IsraelHikingMap / Site

Israel Hiking Map has maps, route planning, and travel information for Israel. This repository holds the files needed for running the Israel Hiking Map site and apps.
https://israelhiking.osm.org.il/
Other
81 stars 33 forks source link

Upgrade to Elasticsearch 7.x or later #1258

Closed HarelM closed 4 years ago

HarelM commented 4 years ago

Infra

Elastic 5.6 is not longer supported or maintained. It is important to migrate out of this version. There's a need to migrate to 6.8 first in order to keep old indices valid and only then migrate to 7.8. There's the issue with this which needs to be taken into consideration when upgrading: https://github.com/elastic/elasticsearch-net/issues/4791 And also there's a chance to move ES to docker.

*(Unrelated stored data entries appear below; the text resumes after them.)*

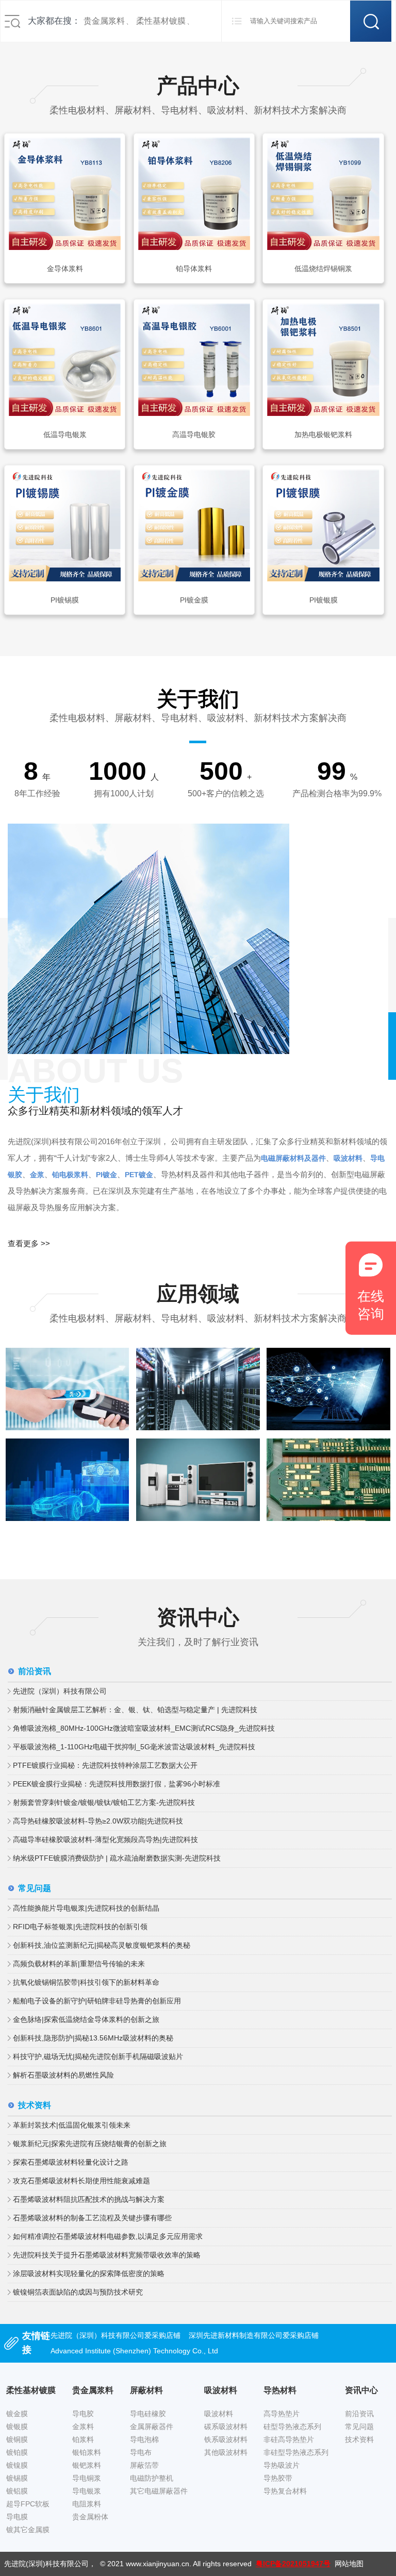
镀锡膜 (17, 2478)
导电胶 (83, 2414)
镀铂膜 (17, 2452)
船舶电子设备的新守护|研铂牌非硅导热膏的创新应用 (97, 2001)
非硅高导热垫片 (288, 2439)
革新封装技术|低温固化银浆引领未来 (71, 2125)
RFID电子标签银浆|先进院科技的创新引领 (80, 1926)
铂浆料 (83, 2439)
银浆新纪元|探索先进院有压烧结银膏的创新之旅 (90, 2143)
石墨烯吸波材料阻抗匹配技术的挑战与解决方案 (88, 2199)
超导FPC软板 (28, 2504)
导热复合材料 (285, 2491)
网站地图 (349, 2564)
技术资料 (359, 2439)
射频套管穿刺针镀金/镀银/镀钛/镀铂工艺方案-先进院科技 (104, 1802)
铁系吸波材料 (226, 2439)
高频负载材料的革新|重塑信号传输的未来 (79, 1964)
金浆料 (83, 2426)
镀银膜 (17, 2426)
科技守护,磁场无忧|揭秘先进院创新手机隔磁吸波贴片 (98, 2056)
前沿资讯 (359, 2414)
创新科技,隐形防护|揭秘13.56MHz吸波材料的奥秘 (93, 2038)
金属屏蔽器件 (151, 2426)
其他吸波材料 (226, 2452)
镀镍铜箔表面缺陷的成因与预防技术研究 (78, 2292)
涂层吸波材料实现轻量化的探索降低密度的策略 (88, 2273)
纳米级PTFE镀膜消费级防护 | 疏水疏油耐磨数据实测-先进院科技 (117, 1858)
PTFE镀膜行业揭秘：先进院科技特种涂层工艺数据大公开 (105, 1765)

HarelM commented 4 years ago

The following is the upgrade script I wrote to do all the relevant changes in the database:

Manual steps:

  1. Migrate the server to use docker with 5.6 - this is the most tricky part I believe
  2. Update the docker to version 6.8.12 of elastic
  3. Run the 6.8 part of the script to reindex and remove unnecessary indices
  4. Upgrade the docker to version 7.9
  5. Run the 7.9 part of this script
  6. ...?
# Upgrade to 6.8

Invoke-WebRequest -Method DELETE -Uri "http://localhost:9200/.monitoring-*"
Invoke-WebRequest -Method DELETE -Uri "http://localhost:9200/.watcher-*"
Invoke-WebRequest -Method DELETE -Uri "http://localhost:9200/.watches"
Invoke-WebRequest -Method DELETE -Uri "http://localhost:9200/.triggered_watches"

$indices =  "external_pois", "osm_highways2", "rebuild_log", "images", "osm_names1", "custom_user_layers", "shares"
Foreach ($index in $indices)
{
    $str = '{ "source": { "index": "' + $index + '" }, "dest": { "index": "' + $index + '-6.8" } }'
    echo "Starting running reindex on $index"
    Invoke-WebRequest -Uri "http://localhost:9200/_reindex?pretty" -Method POST -Headers @{"Content-Type"="application/json"} -Body $str
    echo "Finished running reindex on $index"
}

#reindex issue:

Invoke-WebRequest -Uri "http://localhost:9200/osm_names1-6.8/_settings" -Method "PUT" -Body '{ "index.mapping.total_fields.limit": 10000 }' -ContentType "application/json"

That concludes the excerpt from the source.